Nobody ever thought that someone might like to use their PASM drivers from C (Or PASM) . Had we had a C compiler for the Prop at the time and had the "rule of three's" been in force perhaps that would have been tackled a long time ago.
Secondly, I was thinking about standards in general. We have, from time to time, had those discussions with a lot of good ideas, but no real traction. It struck me this rule of threes may well explain why when combined with the center of gravity idea. Thought it worth thinking about.
1. Reusing the Hub RAM needed for PASM images. This is a huge waste which is even worse with the 32K limit. Considering how much P1 got right it seems a bit niggly to whale on Chip for 20/20 hindsight but really, the standard EPROM should have been 64K and COGINIT should load directly from EE via I2C. Particularly with PAR in the mix for passing parameters. As it is, with the images needing to be in RAM for launch anyway, it makes much more sense to poke parameter values into the image before launch than to waste COG Longs retrieving PAR parameters.
I have had some thoughts, especially in the last week or so since getting my pseudo global object technique together, of creating a PASM server object which could be used to load PASM images from EE and then releasing the buffer memory for other uses. Right now we have techniques for reclaiming PASM images, such as using the FD serial PASM image for buffers, but these do not allow for sharing between objects and often the object's PASM image isn't the right size for its post-launch Hub RAM needs. This brings us to...

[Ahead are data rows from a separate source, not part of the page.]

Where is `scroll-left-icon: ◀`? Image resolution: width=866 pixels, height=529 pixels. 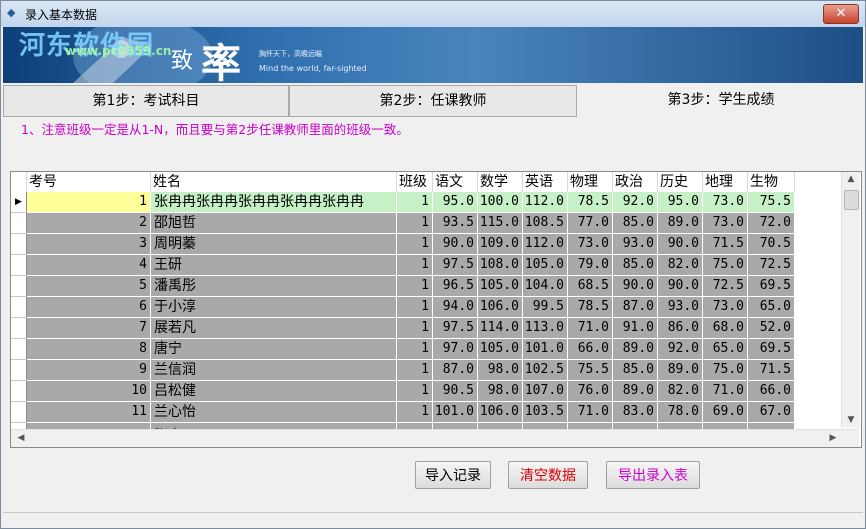
scroll-left-icon: ◀ is located at coordinates (21, 438).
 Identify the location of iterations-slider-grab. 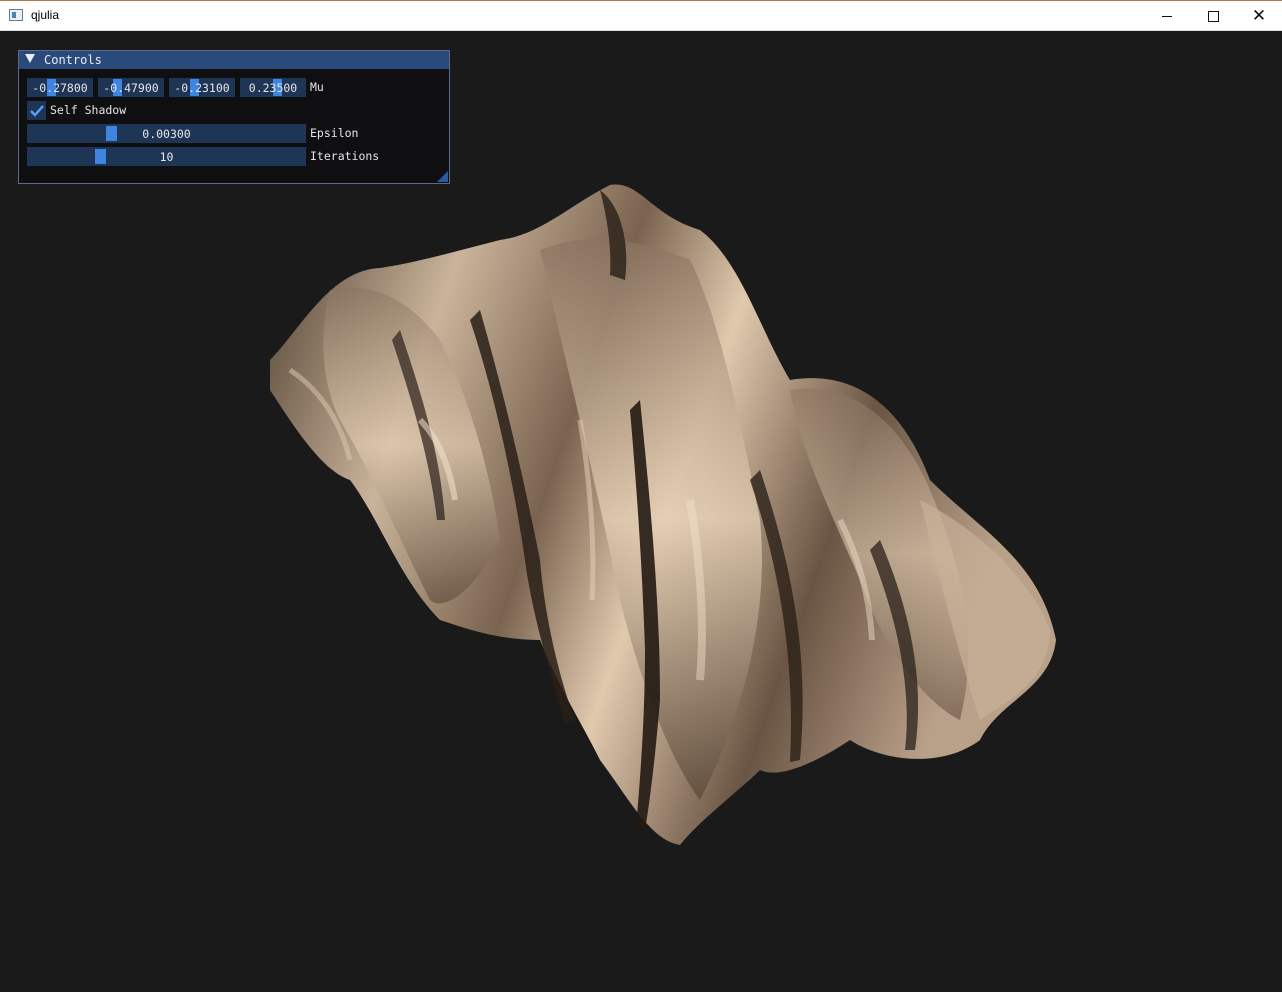
(100, 156).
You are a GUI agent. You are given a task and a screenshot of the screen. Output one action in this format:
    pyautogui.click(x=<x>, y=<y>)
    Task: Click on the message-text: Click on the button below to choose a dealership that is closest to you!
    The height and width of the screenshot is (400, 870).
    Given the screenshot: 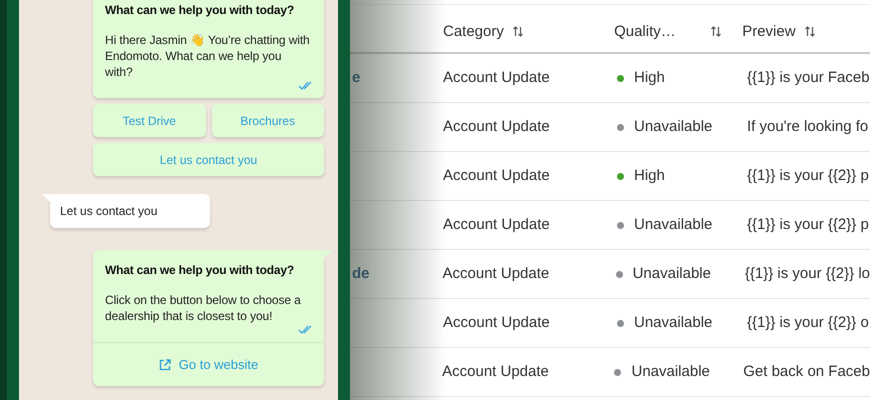 What is the action you would take?
    pyautogui.click(x=204, y=308)
    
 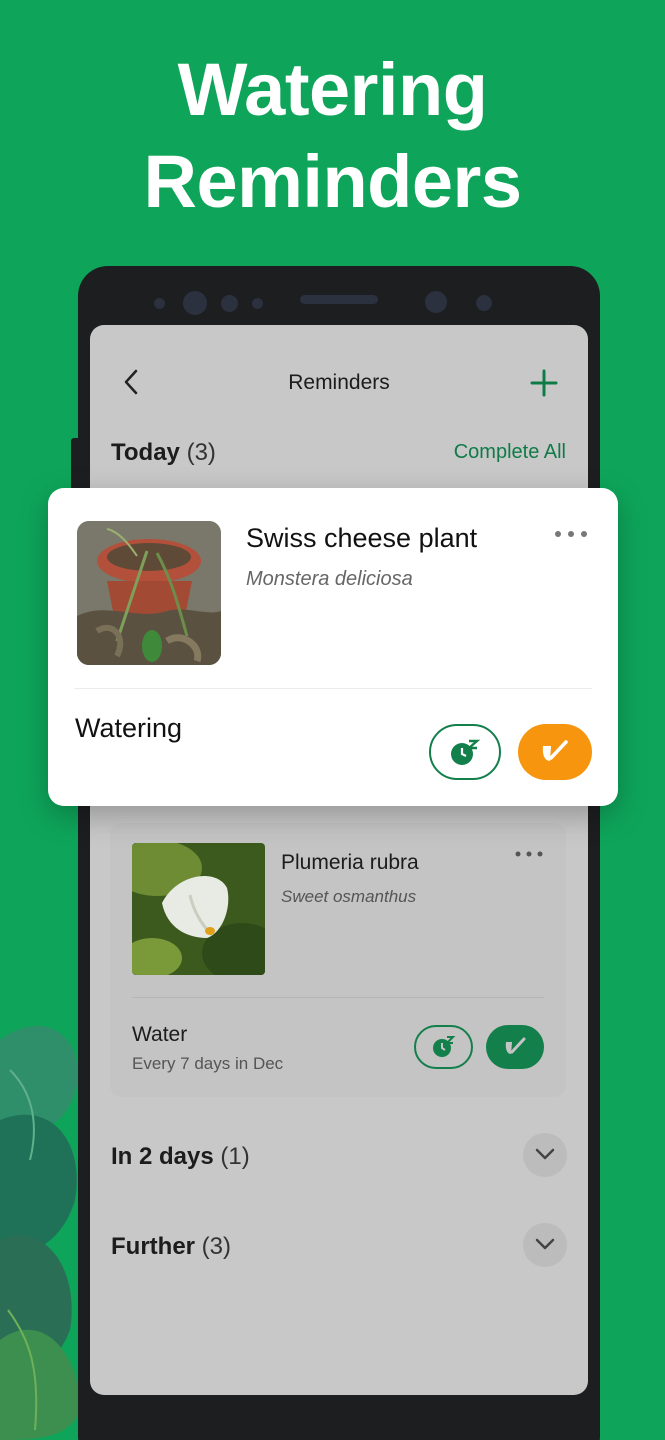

2. Spin's inability to explicitly share variable pointers either globally or in multiple parent/child branches makes this kind of resource management awkward at best. I can be onboard with not having GOTO, but Spin really badly needs a better way to share resource access in a more general way. There is no technical reason this could not be done, just as BST implements the missing @@@ absolute-address method an alternate Spin compiler could support the equivalent of PUB var / dat pointers, in the way CON and PUB procedures are supported now. If we could do that, we could create an object which declares a bunch of DAT vars used by different objects, but as long as they all total to > 2K the object could use that RAM to load up PASM images before other objects do their initializations and claim it.
Or we might declare a special class of VARs which are automatically grouped together in global memory to contribute to a COG launch buffer, which are then automatically treated independently by their owner objects after cog launch. There are lots of ways to approach this which do not require any hardware changes to P1 at all. It's just that Hub RAM is precious and this is a serious problem which needs a solution.